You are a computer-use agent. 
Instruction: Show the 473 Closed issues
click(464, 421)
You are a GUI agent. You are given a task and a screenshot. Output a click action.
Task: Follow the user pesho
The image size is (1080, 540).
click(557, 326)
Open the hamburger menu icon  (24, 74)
* * *
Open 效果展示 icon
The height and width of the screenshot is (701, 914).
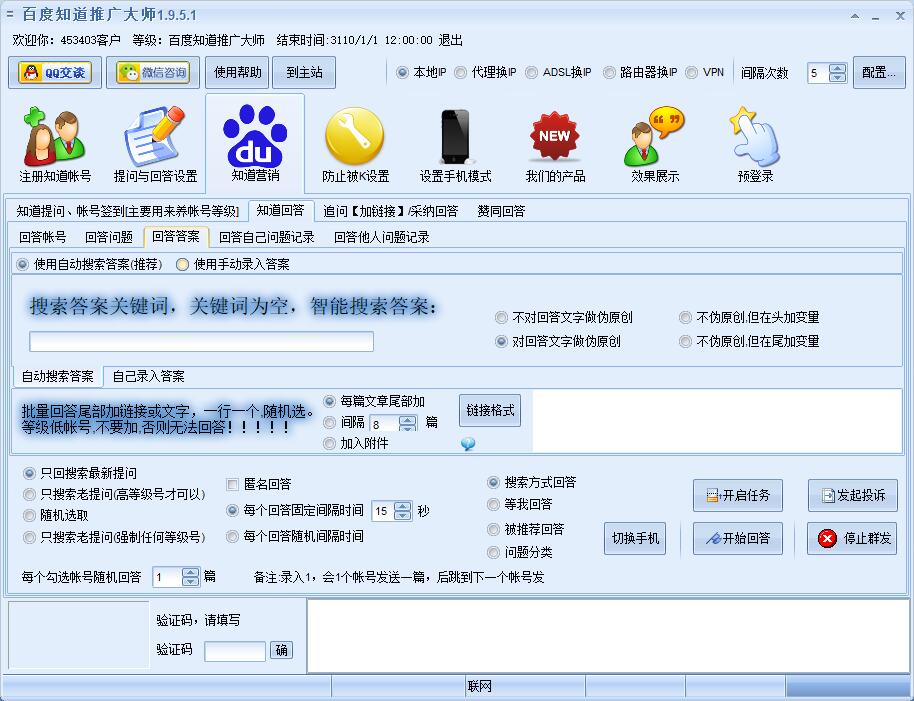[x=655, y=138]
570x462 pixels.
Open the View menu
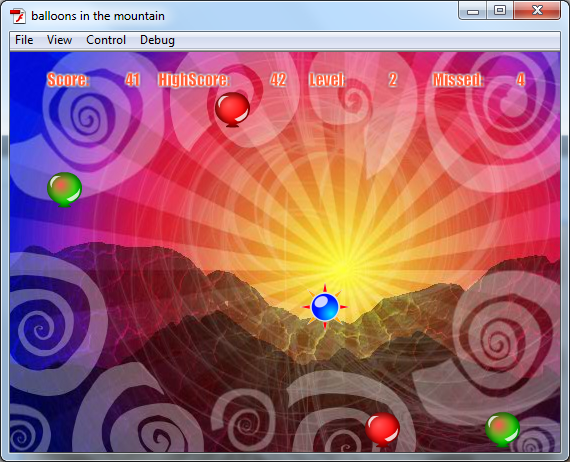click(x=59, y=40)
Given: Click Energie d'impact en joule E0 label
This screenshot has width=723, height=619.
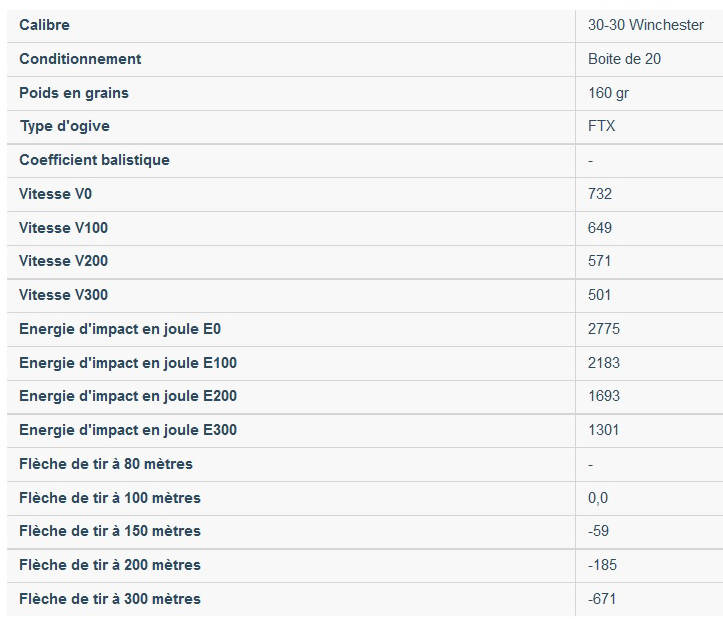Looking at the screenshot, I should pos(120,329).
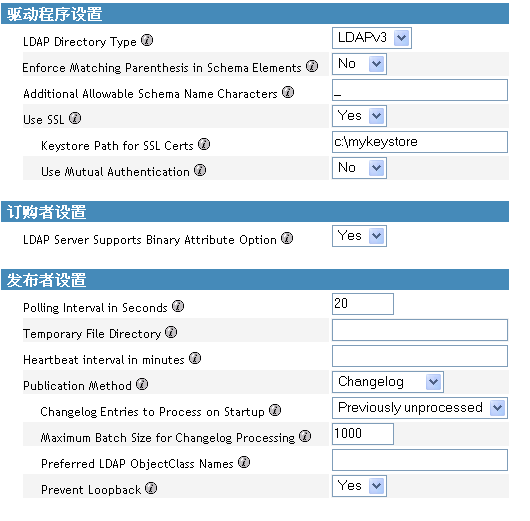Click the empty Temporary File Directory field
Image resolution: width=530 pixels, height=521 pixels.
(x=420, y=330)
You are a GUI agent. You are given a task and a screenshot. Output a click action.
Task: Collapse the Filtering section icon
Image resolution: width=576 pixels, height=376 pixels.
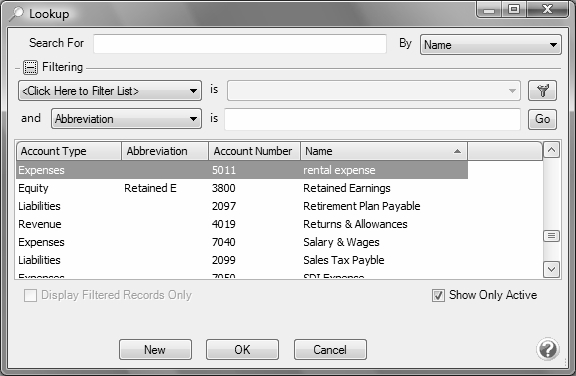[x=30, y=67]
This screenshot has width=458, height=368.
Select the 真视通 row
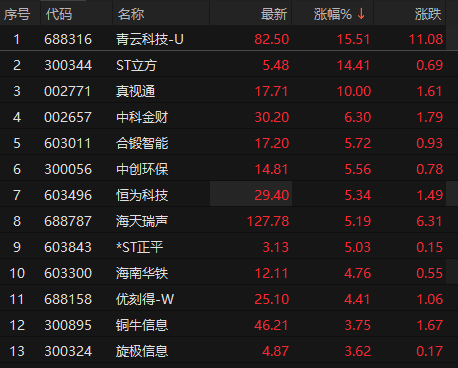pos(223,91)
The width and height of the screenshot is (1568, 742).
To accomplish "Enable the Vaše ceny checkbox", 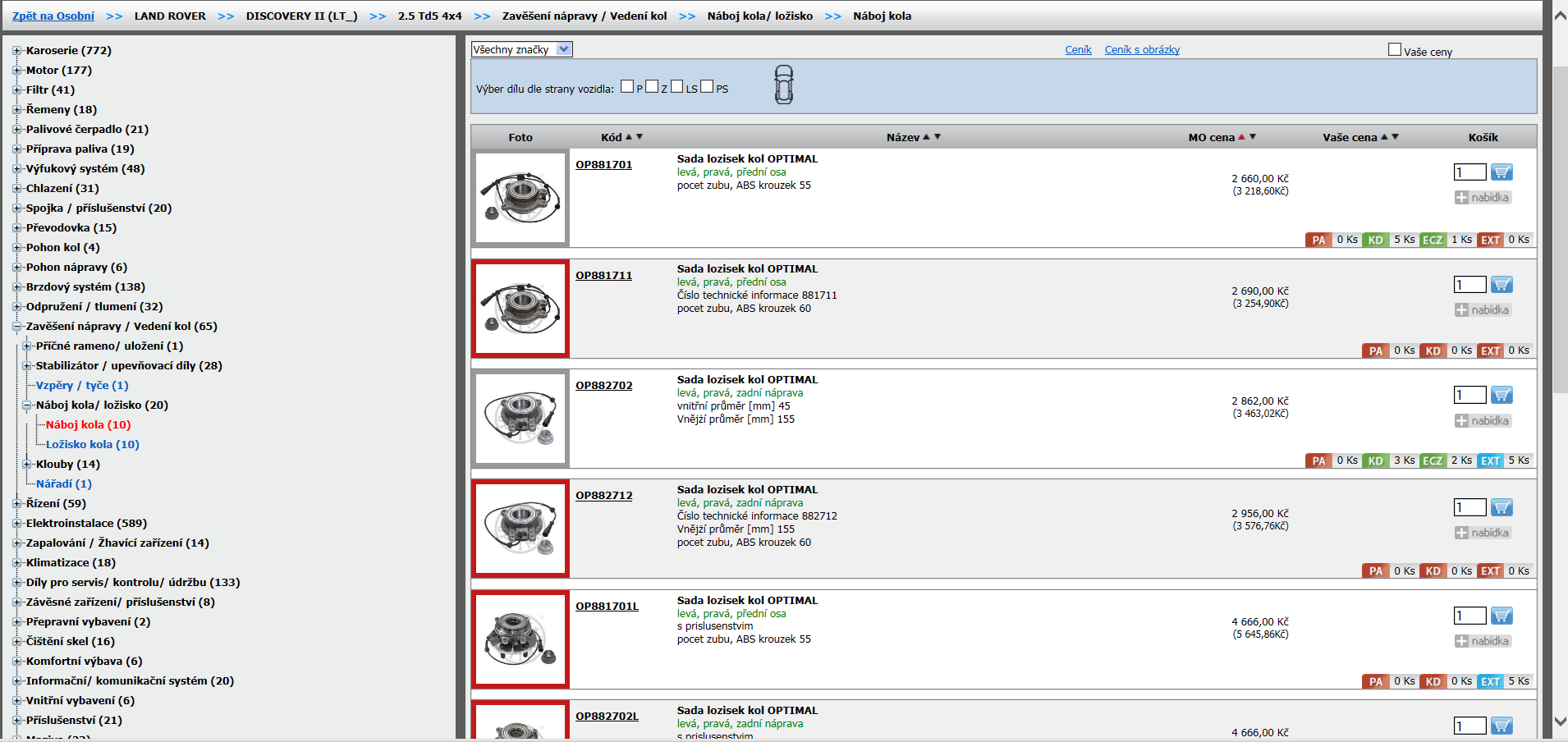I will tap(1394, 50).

* _DIRECTIONS_
An exact copy is needed of the entries above, starting at the line that holds "The height and" and stopping at the line that holds "Given: Click Energie", both kept; pictures stay out.

* _THE ANSWER_
The height and width of the screenshot is (701, 914).
[x=655, y=138]
570x462 pixels.
Open the View menu
click(x=59, y=40)
Given: Click Energie d'impact en joule E0 label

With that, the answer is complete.